The porch lamps in Holt Street, Taren Point, in the heart of Sharks territory, have been burning through the night this week in readiness for Sunday's grand final against the Melbourne Storm.
It may have been coach Jack Gibson's joke, that waiting for Cronulla to win the premiership was like leaving the porch lamp on for missing Prime Minister Harold Holt, but it's the Shire tribe who have picked it up and run with it like a front-row forward.

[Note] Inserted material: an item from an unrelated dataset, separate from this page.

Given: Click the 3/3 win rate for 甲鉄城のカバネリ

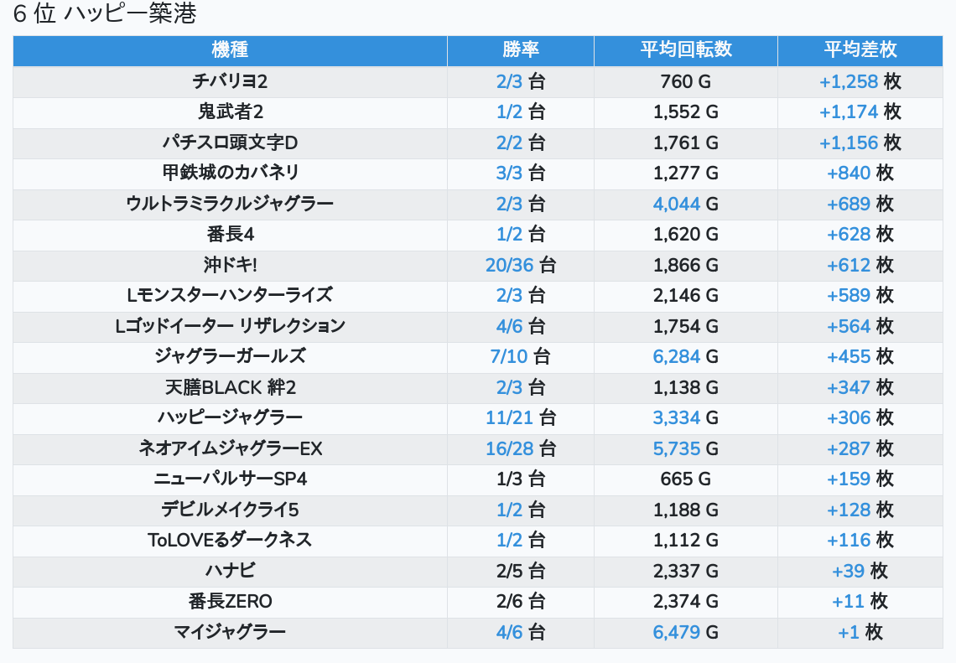Looking at the screenshot, I should [x=509, y=174].
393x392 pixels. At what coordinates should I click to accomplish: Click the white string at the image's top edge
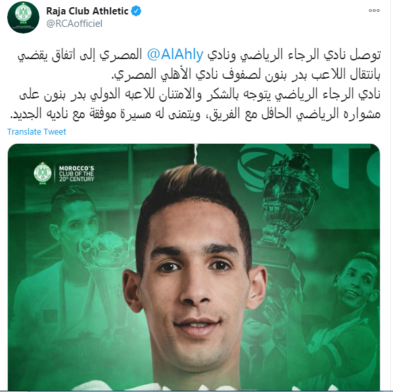pyautogui.click(x=196, y=154)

Holt Street resident and Sharks supporter Malcolm Greer's hope for a premiership has been burning for almost 50 years. He was at the Shark's first game at Sutherland Oval on an overcast Saturday in 1967, along with his mate, ex-club president Mike Lion, who played lock forward for third-grade that day, when the team colours were "ugly chocolate brown with a bee stripe".
The pair are part of a group of diehard Sharks supporters who meet at Cronulla Beach daily, and are members of a Facebook group called "Cronulla Sharks to win a premiership before I die". They often reminisce about that first home game when 6000 fans showed up and the first-grade team beat Parramatta.

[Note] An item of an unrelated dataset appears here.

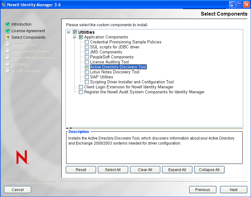
Task: Click the Collapse All button
Action: (209, 170)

"The oval was as hard as asphalt," Lion recalls. "I had to smear myself with vaseline to avoid injury." Lion named his son Steven, after legendary Sharks player Steve "Sludge" Rogers, and has two daughters who were Sharks cheerleaders.
They remember the taste of victory – watching hooker John "Bomber" Hynes score a winning try and lighting his signature cigar at half-time. Each day as they walk up the beach made famous in the film Puberty Blues – and infamous thanks to the 2005 riots ("we're trying to forget that") – they dissect the many near misses Cronulla-Sutherland have had in their half-century of rugby league.
"There haven't been a lot of victories – there have been a few 'shouldas' over the years," Lion said, echoing a sentiment out in force all over the Shire on Friday, but especially around Cronulla Mall where shops were decked in blue, black and white.
The Sharks' No.1 ticket holder and local member Scott Morrison, along with the football club and local council, sponsored a competition with tickets to Sunday's match as the prize. Quicksilver Surf shop owner Jacob Hilton-Clarke styled a blue cardboard shark fin for his grey great dane Daphne. Ham cafe's Kitty Kapoulos had her fingernails painted in Cronulla colours at Fingertipz, where the manicurists did a swift talon trade in "shark shellac".
At the Cronulla Pie shop the blue, white and black cupcakes and neenish tarts were sold out by 9.30am. But another batch were baked in time for the arrival of Sharks legends Tommy Bishop – captain and coach of the losing 1973 Cronulla grand final team – and Matt Rogers, who played but lost in the 1997 grand final (as did his father Steve in 1978).
Bishop and Rogers both live on the Gold Coast but flew down for Sunday's game.
"Every morning I wake up thinking about that 1973 loss. I was just happy to get off the field that day," Bishop said.
Bishop said that for Sharks supporters, it's the words of another prime minister – not Harold Holt - that keep their hopes alight for a victory on Sunday.
"It's like Gough Whitlam said – it's time."